One factor that significantly complicates our ability to predict or measure mutant fitness is that it depends on the specific environmental context. A major feature of the environments microbes face is the presence of other microbial cells that a focal species interacts with, such as by exchanging nutrients (cross-feeding). Several recent studies have found that ecological interactions between microbes can significantly change mutant fitness and consequent adaptation (Gorter et al. 2020), meaning that our ability to predict microbial evolution from DFEs relies on understanding how mutant fitness depends on the ecological environment. Since we cannot empirically measure the fitness of mutations across all possible environments, it is crucial that we develop general principles for how mutant fitness changes across these environments to predict evolution.

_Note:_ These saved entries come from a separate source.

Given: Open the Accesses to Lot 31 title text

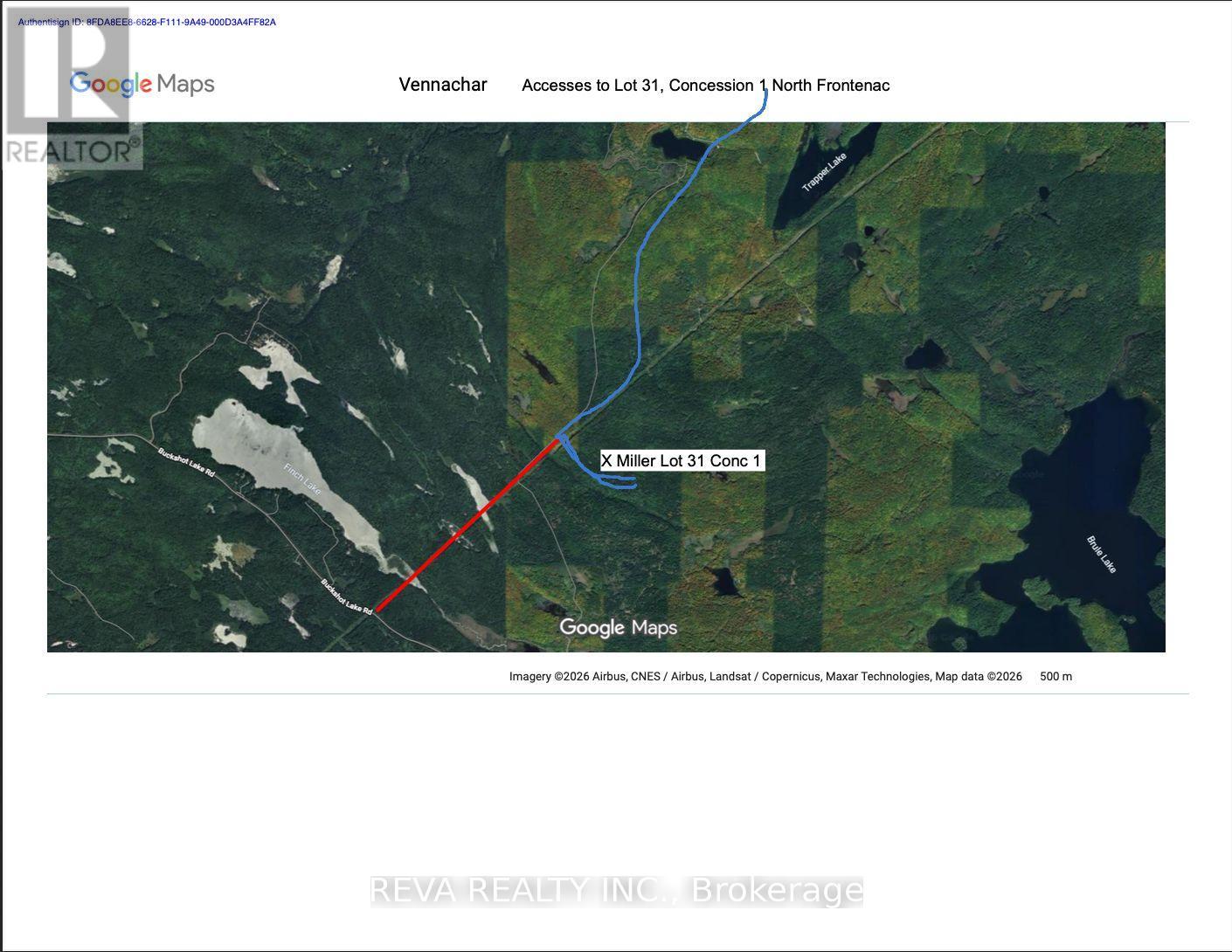Looking at the screenshot, I should pyautogui.click(x=706, y=85).
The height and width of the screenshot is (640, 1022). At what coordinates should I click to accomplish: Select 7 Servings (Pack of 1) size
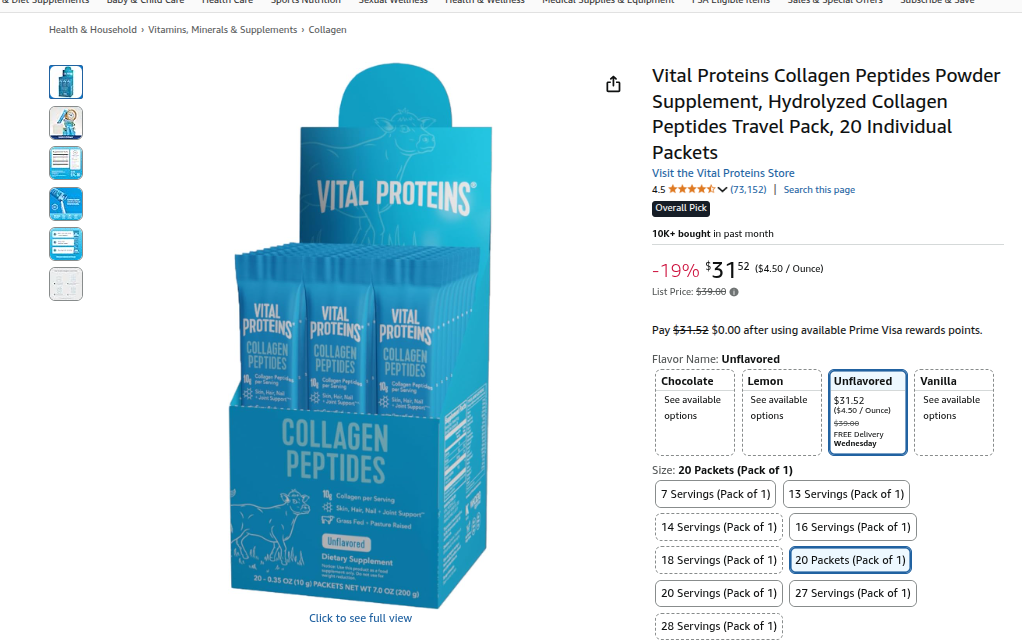point(716,494)
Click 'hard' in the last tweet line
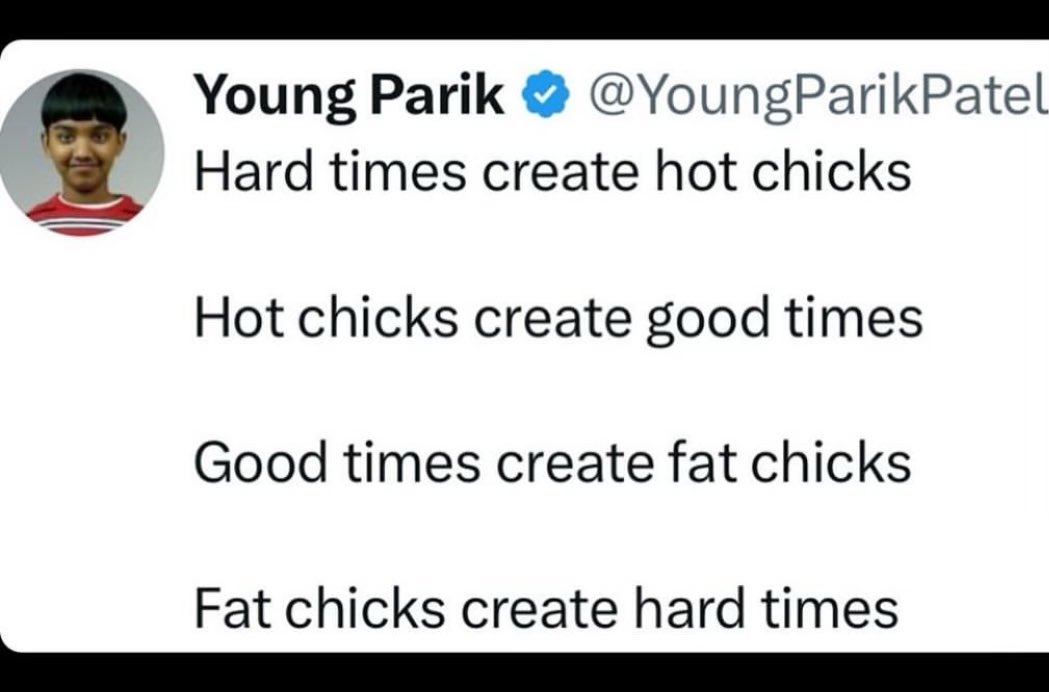The image size is (1049, 692). pyautogui.click(x=689, y=608)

Our current work in this research direction includes both experimental and computational components. First, we are working to measure the DFE under different types of cross-feeding interactions using a synthetic community of auxotroph strains that have been engineered to cross-feed specific nutrients, such as amino acids. We use mutant libraries consisting of random-barcoded transposon-insertions, which mimic loss-of-function mutations that occur spontaneously in microbial genomes. Our goal is to empirically map the effect of different cross-feeding interactions on the DFE, so that we can predict whether these interactions would differentially alter evolutionary dynamics.
Second, we are using both genome-scale and coarse-grained mathematical models of these communities to generate hypotheses for the underlying mechanisms. In particular, we are exploring how the DFE varies under competitive vs. cross-feeding interactions, how changes in nutrient limitation brought on by cross-feeding alter mutant fitness, and what role metabolic cheating plays in determining mutant fitness under cross-feeding.
Predicting the future course of evolution is a critical problem for the study of infectious diseases, cancer, and climate change. While empirical data has shown that the predictability of evolution varies across biological scales — evolution usually being more predictable at large scales like traits of whole organisms, and less predictable at small scales like nucleotides in genomic DNA — it is unknown what biological scales are optimal for predicting evolutionary change. In particular, the role of ecological-scale properties is a major unknown for understanding evolutionary predictability in natural microbial ecosystems, which almost always consist of multiple species existing together.
Many human infections involve multispecies microbial communities, including Candida yeasts, a genus of fungal pathogens that is increasing evolving resistance to common antifungal drugs. The goal of this project — in collaboration with the labs of Daniel Charlebois (U. Alberta), an experimental biophysicist, and Meike Wortel (U. Amsterdam), an evolutionary systems biologist — is therefore to study how predictable is the evolution of multispecies communities of Candida yeasts, in the presence of the antifungal drug fluconazole. Using laboratory evolutionary experiments, multiscale models of cell physiology, and evolutionary theory, we aim to determine whether community diversity corresponds to less predictable evolutionary outcomes.